03/28/2008 02:46 am ET Updated May 25, 2011

McCain's Telecom Ties Raise Questions About Votes

There has been intense scrutiny on Sen. John McCain's relationships (both political and, perhaps, romantic) with lobbyists in recent days, following controversial storys about the topic in the New York Times and Washington Post. And, in response, the Arizona Republican has adamantly denied that he's done anything untoward.

"I've never done any favors for anybody -- lobbyist or special-interest group. That's a clear, 24-year record," he declared as far back as December, when the story of his relationship with lobbyist Vicki Iseman began leaking out.

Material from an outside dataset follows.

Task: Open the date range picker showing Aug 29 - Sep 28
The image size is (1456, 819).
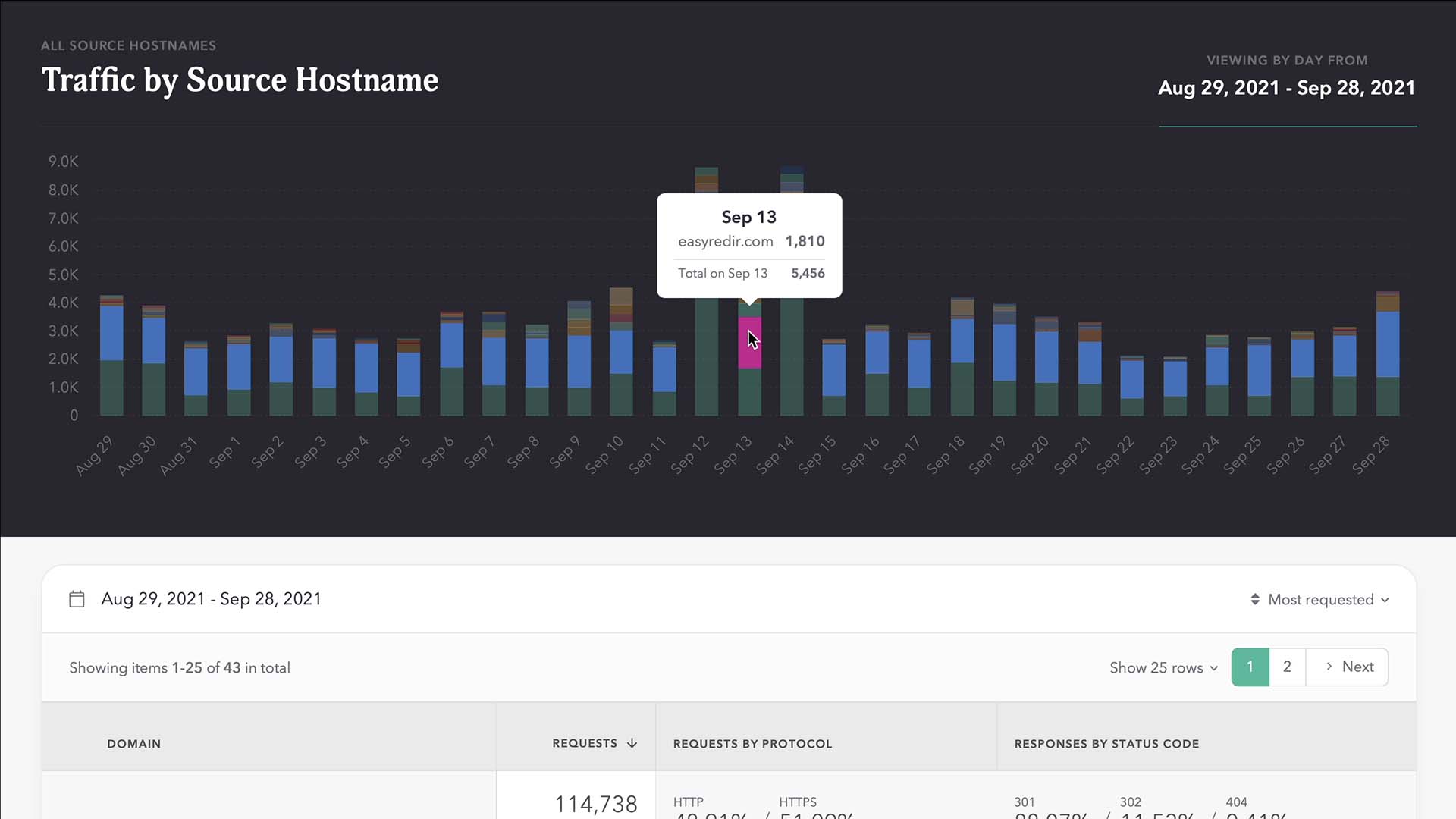Action: [x=211, y=598]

Some government watchdog groups, however, are beginning to uncover political patterns that suggest otherwise. The most recent, it seems, is McCain's stance on granting telecommunication companies legal immunity for their work in helping with government surveillance.

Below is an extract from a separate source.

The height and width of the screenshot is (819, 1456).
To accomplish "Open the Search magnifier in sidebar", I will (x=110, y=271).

McCain supports immunity. In fact, one week after he skipped a vote (despite being in D.C. at the time) on an economic stimulus package that included rebate checks for 20 million seniors and 250,000 disabled veterans, he scurried off the campaign trail to help pass the revamped version of the Foreign Intelligence Surveillance Act.

His stance, shared by the majority of the Senate, does align with a generally hawkish view on how the United States should execute the war on terror; although back when the surveillance program was exposed McCain did express doubts. But it is hard not to notice that McCain has been a huge recipient of the telecom industry's largesse.

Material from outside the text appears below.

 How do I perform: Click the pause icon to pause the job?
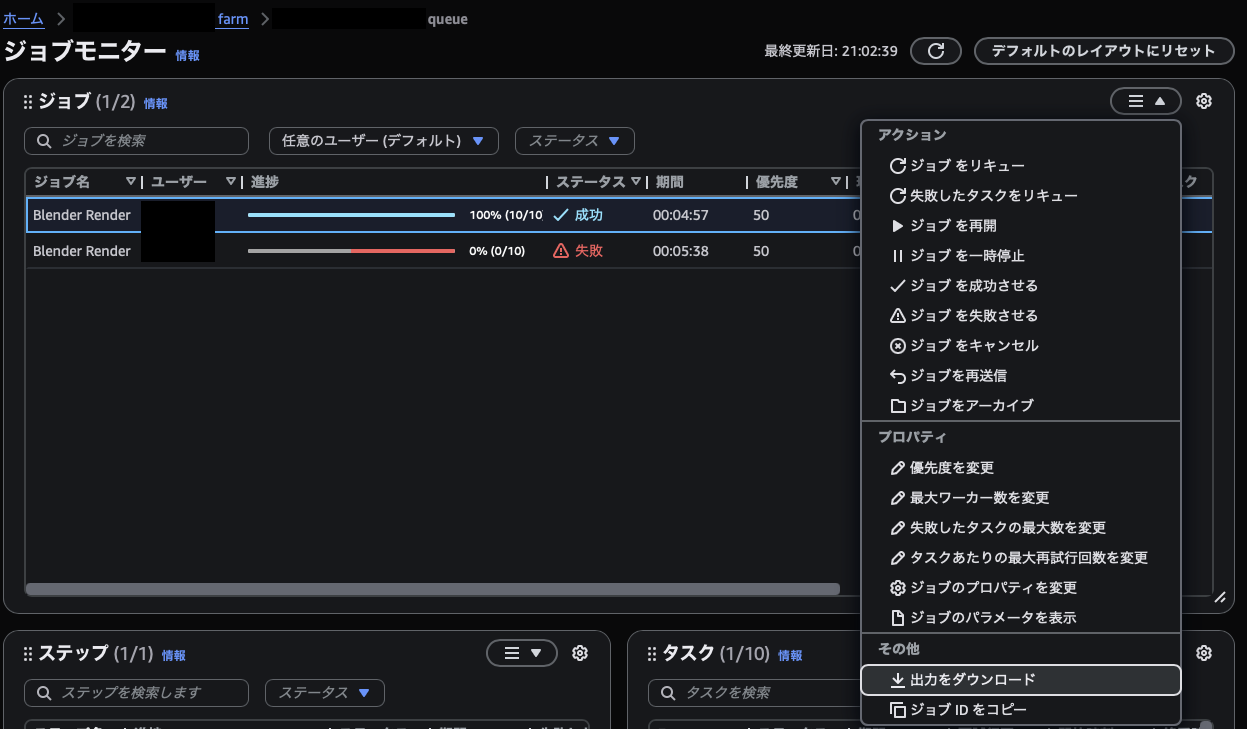coord(897,256)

As Think Progress notes: "According to the Center for Responsive Politics, McCain has taken nearly $1.2 million in campaign contributions from the telephone utility and telecom service industries, more than any other Senator."

Moreover, as reported in Friday's Washington Post, McCain's campaign leadership it littered with telecom lobbyists. "His campaign manager, Rick Davis, co-founded a lobbying firm whose clients have included Verizon and SBC Telecommunications." Meanwhile, McCain's chief political adviser, Charlie Black, has represented AT&T. Another AT&T lobbyist, Tom McKone is a bundler for McCain, too.

McCain's office did not return request for comment. On the eve of the Florida primary he did miss a vote to end debate on the Senate Intelligence Committee's FISA bill. But, since hitting the campaign trail, the Senator has generally spoken out in favor of the government's wiretapping program.

"We need it," he recently told CNN's Larry King. "We're in a new kind of environment here. The Internet, the means of telecommunications, the way that a guy like Osama bin Laden is able to communicate all over the world from some place in Pakistan and Afghanistan."